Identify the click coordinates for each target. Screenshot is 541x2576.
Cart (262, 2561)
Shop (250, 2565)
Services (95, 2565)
■ ■ ■
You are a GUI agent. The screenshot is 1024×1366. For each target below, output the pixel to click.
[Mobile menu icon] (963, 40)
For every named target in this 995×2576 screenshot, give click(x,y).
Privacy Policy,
■ ■ ■
Activity:
"each" is the string to look for; please copy every line of the records above where it appears.

Solution for this problem:
Identify the click coordinates for each target. Screenshot is 541x2576.
You are a GUI agent. The screenshot is 1024×1366. For each target below, output the pixel to click.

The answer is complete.